A Liverpool digital technology company has landed £96,000 in grant funding to improve health information for new parents from minority groups.
Damibu has developed a digital platform for creating and delivering health information on public-facing NHS websites.
The latest funding, from SBRI (Small Business Research Initiative) Healthcare, was secured with the help of the Innovation Agency and will help the company explore how information can be ‘hyper-localised’ to meet the needs of minority groups.
The project will focus on new parents in the Liverpool City Region to ensure they receive the information they need to fully access health services.
The Damibu Feeds platform was developed during the early stages of the pandemic and delivers information to places where it can be accessed by the public, such as GP websites.
Dave Burrows, founder and CEO of Damibu, said the latest funding would help the five-strong company make information more accessible by exploring differences in language and culture in local areas.
He said: “A large part of the work will focus on engaging with local people so we can better understand cultural and linguistic differences – firstly, to overcome any change in nuance during translation and, secondly, to see if NHS information can be more culturally relevant.
“We’re excited to start working with our partners on this project. The research and technology developed will flow into our work on maternity and early years self-care information, and our work with NHS primary care.
“In 2019 to 2020 the NHS spent £66 million on translation and interpreting services. Our platform will allow this spend to deliver more by targeting factors that lead to inequalities in health information, such as language, culture, ethnicity, socioeconomic status and location.
“Winning a funding competition such as this is a big ‘tick’ from the NHS that encourages us we’re going in the right direction.
“The Innovation Agency played a really important role in helping us get the funding. They reviewed the bid and gave us support all the way through the process. SBRI sets the bar very high, so the Innovation Agency’s help was vital.”
Andy Cairns, the Innovation Agency’s Commercial Manager for the Liverpool City Region, said: “We have a relationship with Damibu going back several years so we’re delighted to have played some part in their latest success.
“Damibu is all about delivering social benefits in an innovative way and this latest piece of work promises to improve services for people from disadvantaged communities.”
While the UK is among one of the safest places to give birth, health inequalities have an impact on maternity care: Black and Asian women are more likely to die during pregnancy, and childbirth and poor pregnancy outcomes disproportionately affect Black and Asian women from the most socio-economically deprived backgrounds.
The new funding aims to accelerate change and use the best of cross-sector collaboration and technical expertise.
SBRI Healthcare is an Accelerated Access Collaborative (AAC) initiative – a partnership between patient groups, government bodies, industry and the NHS hosted by NHS England – and is delivered in partnership with the Academic Health Science Networks (AHSNs), of which the Innovation Agency is a partner.
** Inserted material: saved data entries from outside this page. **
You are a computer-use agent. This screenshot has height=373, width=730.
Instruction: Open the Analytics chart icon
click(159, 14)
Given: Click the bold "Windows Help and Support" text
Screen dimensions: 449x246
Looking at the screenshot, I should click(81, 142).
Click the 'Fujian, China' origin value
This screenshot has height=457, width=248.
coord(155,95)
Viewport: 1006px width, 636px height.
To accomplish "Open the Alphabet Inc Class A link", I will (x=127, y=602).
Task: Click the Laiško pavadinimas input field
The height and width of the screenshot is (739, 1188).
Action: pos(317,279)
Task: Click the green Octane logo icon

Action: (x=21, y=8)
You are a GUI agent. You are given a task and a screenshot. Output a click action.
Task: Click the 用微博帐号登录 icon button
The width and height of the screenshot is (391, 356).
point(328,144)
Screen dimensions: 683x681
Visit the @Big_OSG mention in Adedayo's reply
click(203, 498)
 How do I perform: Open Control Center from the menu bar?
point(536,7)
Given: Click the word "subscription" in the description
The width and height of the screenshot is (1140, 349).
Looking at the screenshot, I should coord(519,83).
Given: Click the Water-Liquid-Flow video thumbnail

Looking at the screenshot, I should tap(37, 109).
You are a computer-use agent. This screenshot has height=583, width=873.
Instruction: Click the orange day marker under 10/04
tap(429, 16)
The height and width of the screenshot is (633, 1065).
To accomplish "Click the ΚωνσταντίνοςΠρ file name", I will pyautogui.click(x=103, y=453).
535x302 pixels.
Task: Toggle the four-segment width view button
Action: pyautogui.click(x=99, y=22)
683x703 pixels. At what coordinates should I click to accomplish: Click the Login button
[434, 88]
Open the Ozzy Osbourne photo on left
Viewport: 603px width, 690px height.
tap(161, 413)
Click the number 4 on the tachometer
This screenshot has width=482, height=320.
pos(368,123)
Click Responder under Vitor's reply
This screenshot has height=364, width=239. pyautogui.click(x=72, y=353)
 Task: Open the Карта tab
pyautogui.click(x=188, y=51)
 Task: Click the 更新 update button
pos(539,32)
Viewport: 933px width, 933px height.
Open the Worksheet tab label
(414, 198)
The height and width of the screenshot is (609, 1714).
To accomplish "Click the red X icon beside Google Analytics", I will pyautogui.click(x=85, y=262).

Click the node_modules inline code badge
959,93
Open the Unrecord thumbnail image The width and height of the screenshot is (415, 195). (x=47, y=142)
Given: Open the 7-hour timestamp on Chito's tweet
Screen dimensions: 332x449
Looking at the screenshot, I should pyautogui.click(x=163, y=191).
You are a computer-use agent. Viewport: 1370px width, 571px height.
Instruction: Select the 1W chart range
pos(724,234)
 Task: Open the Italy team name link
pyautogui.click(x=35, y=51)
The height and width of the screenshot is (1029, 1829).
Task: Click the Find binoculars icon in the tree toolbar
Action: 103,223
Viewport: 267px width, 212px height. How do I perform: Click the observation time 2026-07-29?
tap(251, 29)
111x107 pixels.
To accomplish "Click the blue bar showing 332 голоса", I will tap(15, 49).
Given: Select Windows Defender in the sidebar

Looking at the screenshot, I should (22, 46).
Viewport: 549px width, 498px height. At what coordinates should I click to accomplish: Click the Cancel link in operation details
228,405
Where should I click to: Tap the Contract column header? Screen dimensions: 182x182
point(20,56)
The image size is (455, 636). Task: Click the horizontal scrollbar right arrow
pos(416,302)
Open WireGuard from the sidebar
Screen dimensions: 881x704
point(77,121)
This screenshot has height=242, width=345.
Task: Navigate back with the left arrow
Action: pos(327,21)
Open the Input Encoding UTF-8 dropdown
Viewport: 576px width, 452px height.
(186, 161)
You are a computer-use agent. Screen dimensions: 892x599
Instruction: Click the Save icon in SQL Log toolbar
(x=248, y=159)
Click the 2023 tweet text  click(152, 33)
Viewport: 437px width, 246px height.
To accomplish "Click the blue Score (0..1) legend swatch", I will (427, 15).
Damibu is one of 10 organisations to win a share of £900,000 funding for innovations in maternity care. In consultation with clinicians and other stakeholders working in maternity care, innovations were sought for perinatal mental health, risk identification, stratification, and intervention, and support for women post-discharge.
The competition was open to companies and organisations from the public, private and third sectors. The projects will run for six months to determine whether the innovations are technically feasible.
Matt Whitty, Director of Innovation, Research and Life Sciences at NHS England and CEO of the Accelerated Access Collaborative, said: “The SBRI Healthcare awards help the NHS to develop new technologies and solutions to address some of the biggest healthcare challenges facing society.
“By supporting the most promising innovations the NHS will continue to evolve, helping meet more patients’ needs and encouraging more innovators to come forward with ideas that make a difference.”
Dave Burrows is an alumnus of the NHS Innovation Accelerator (NIA) programme, which supports exceptional individuals to scale up innovations to the benefit of patients and staff. He was made a Fellow of the NIA after developing the Catch app, which supports parents and children from pregnancy until age five.
Damibu will be working with several partners to deliver the project. They are: Rachael Dix, a subject expert who supported the Cheshire and Merseyside Women’s Health and Maternity (WHaM) Programme to deliver its health inequalities programme; representatives from NHS Cheshire and Merseyside; Maternity Voices Partnerships from Central Cheshire and from Wirral; the Archdiocese of Liverpool; Professor Asma Khalil from St George’s University Hospitals NHS Foundation Trust; the Patient Information Forum; Liverpool City Region Civic Data Cooperative; and the Science and Technology Facilities Council Hartree Centre.